- DATA SUPPLIED
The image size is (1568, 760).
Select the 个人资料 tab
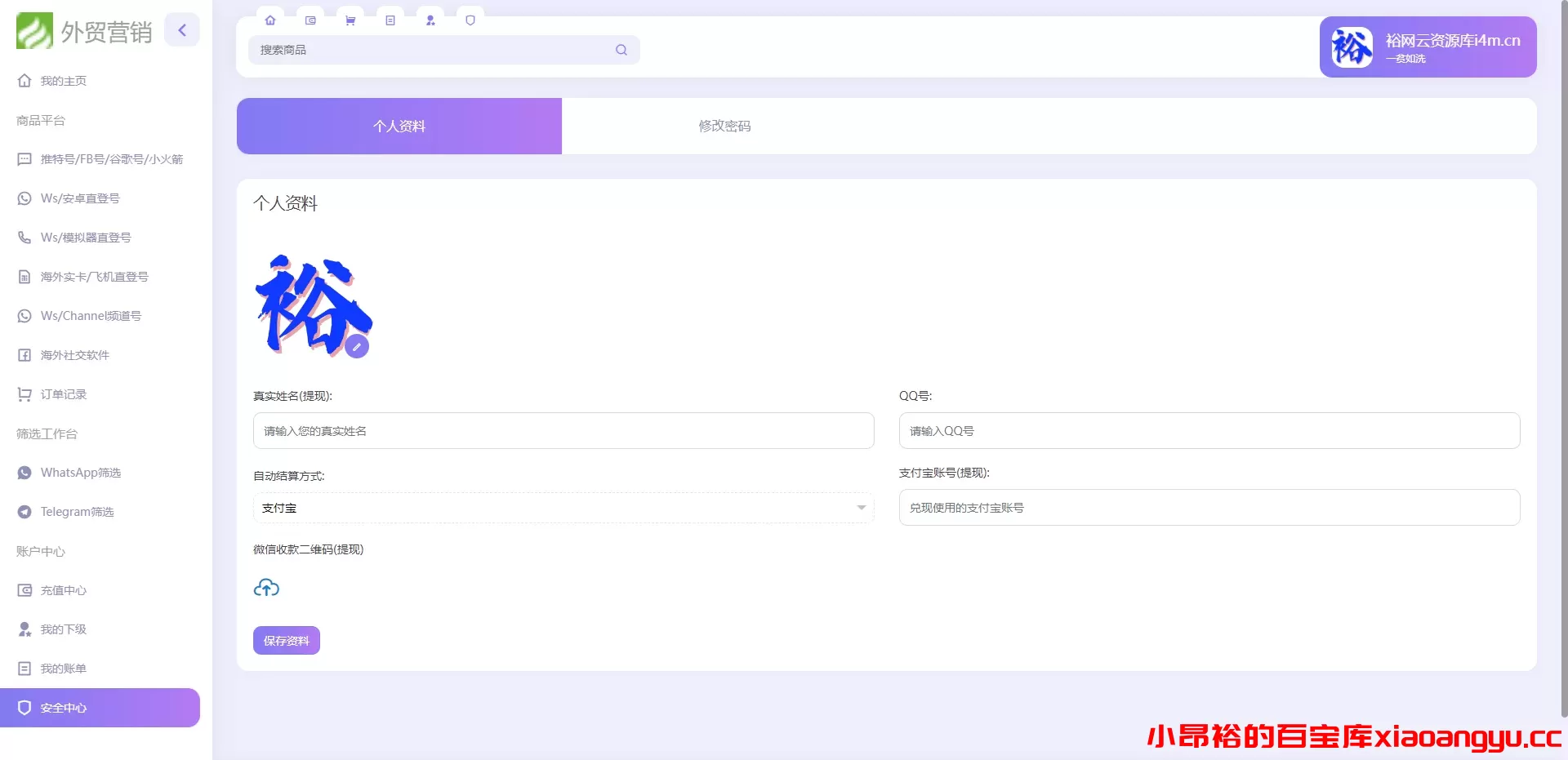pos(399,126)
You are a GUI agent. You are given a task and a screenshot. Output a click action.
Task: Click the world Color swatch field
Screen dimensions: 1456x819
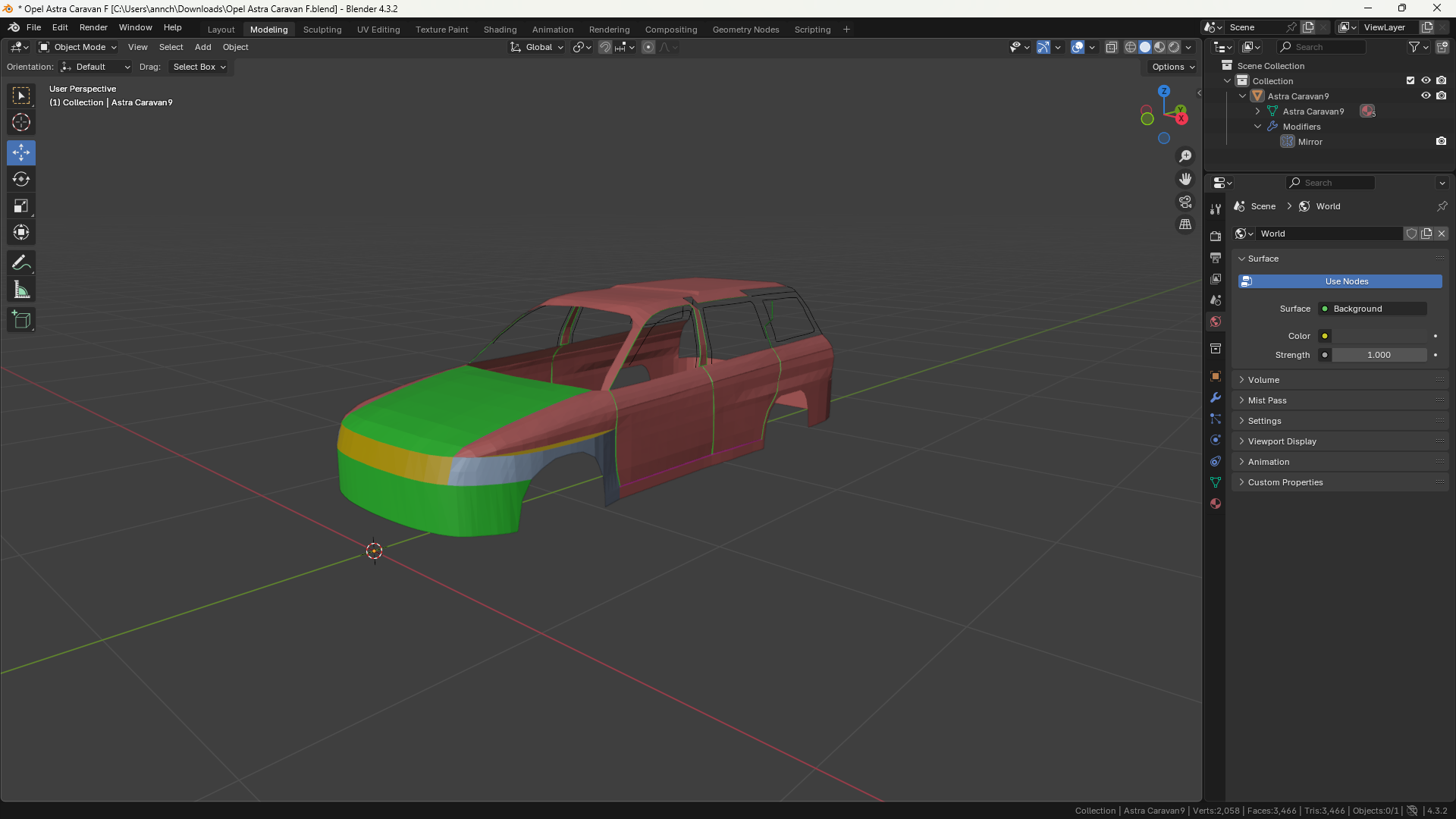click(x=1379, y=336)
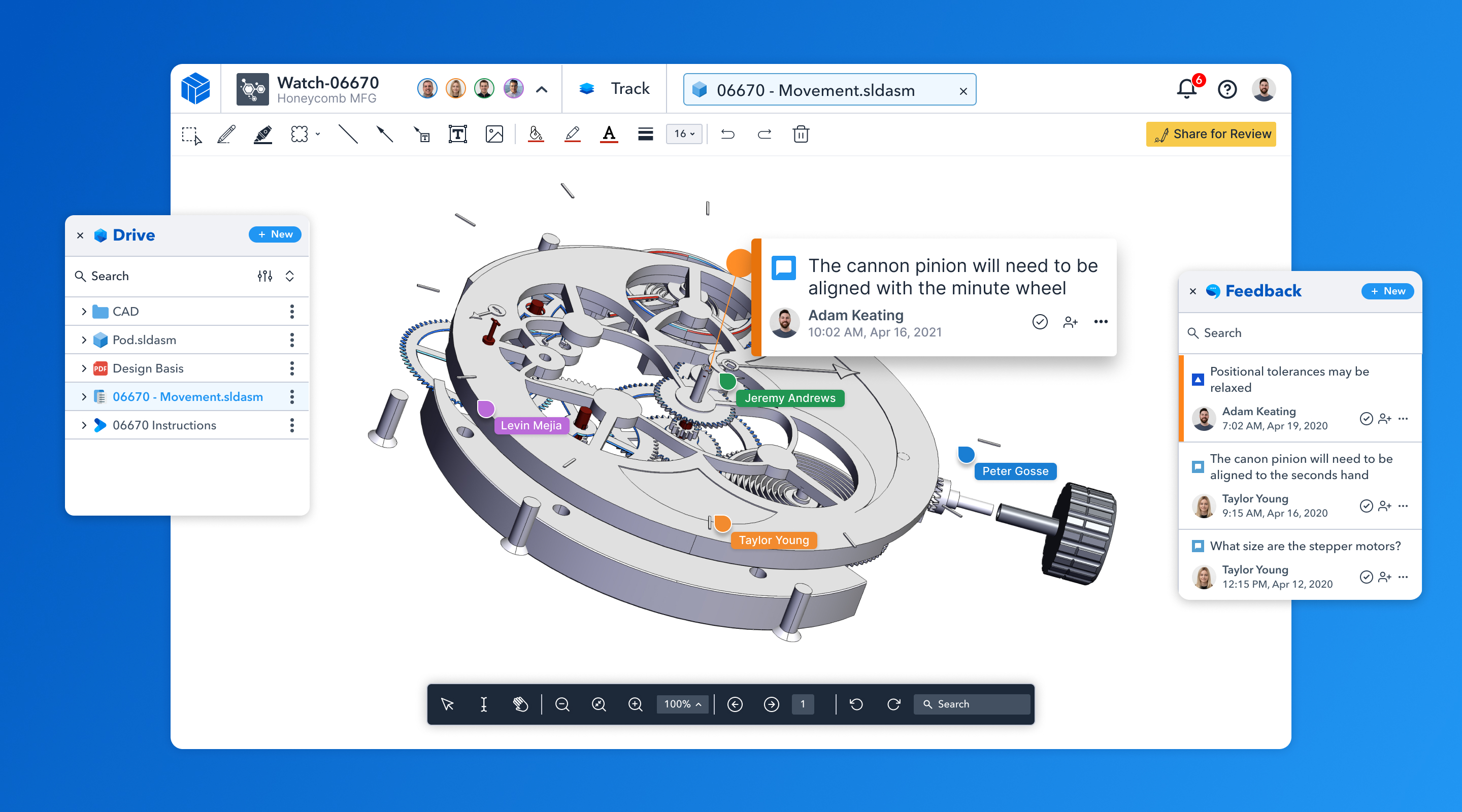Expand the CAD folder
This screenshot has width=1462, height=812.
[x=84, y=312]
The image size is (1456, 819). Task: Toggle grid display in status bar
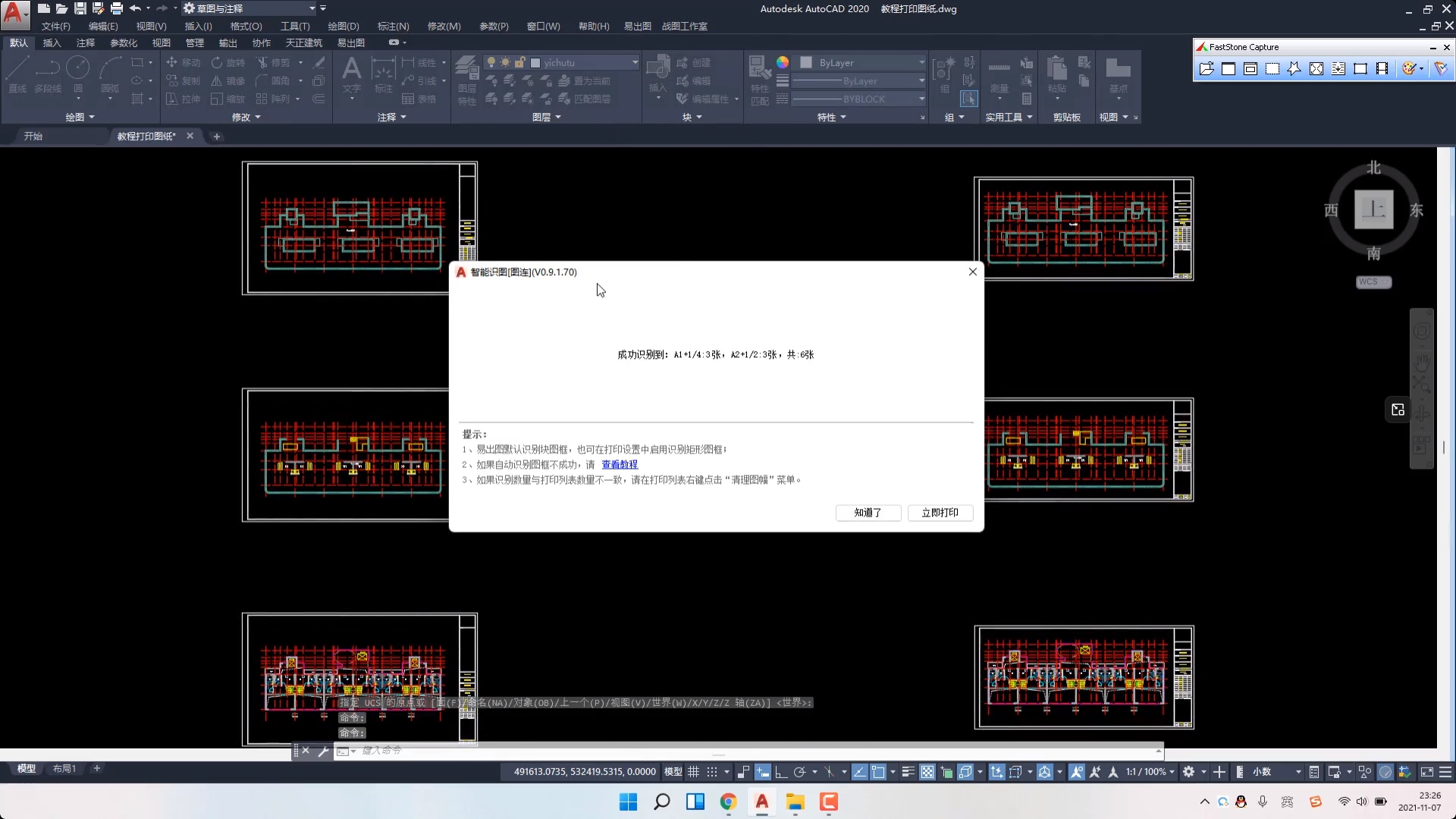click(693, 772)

- EXERCISE
Reproduce every record word for word. The copy must contain no pictures.

- EXERCISE ANSWER
The image size is (1568, 760).
Select the 个人资料 tab
pos(399,126)
You are a GUI agent. You are given a task and a screenshot. Output a click action.
Task: Click the world Color swatch field
Screen dimensions: 1456x819
click(x=1379, y=336)
Expand the CAD folder
This screenshot has width=1462, height=812.
[x=84, y=312]
The image size is (1456, 819). Task: Toggle grid display in status bar
click(693, 772)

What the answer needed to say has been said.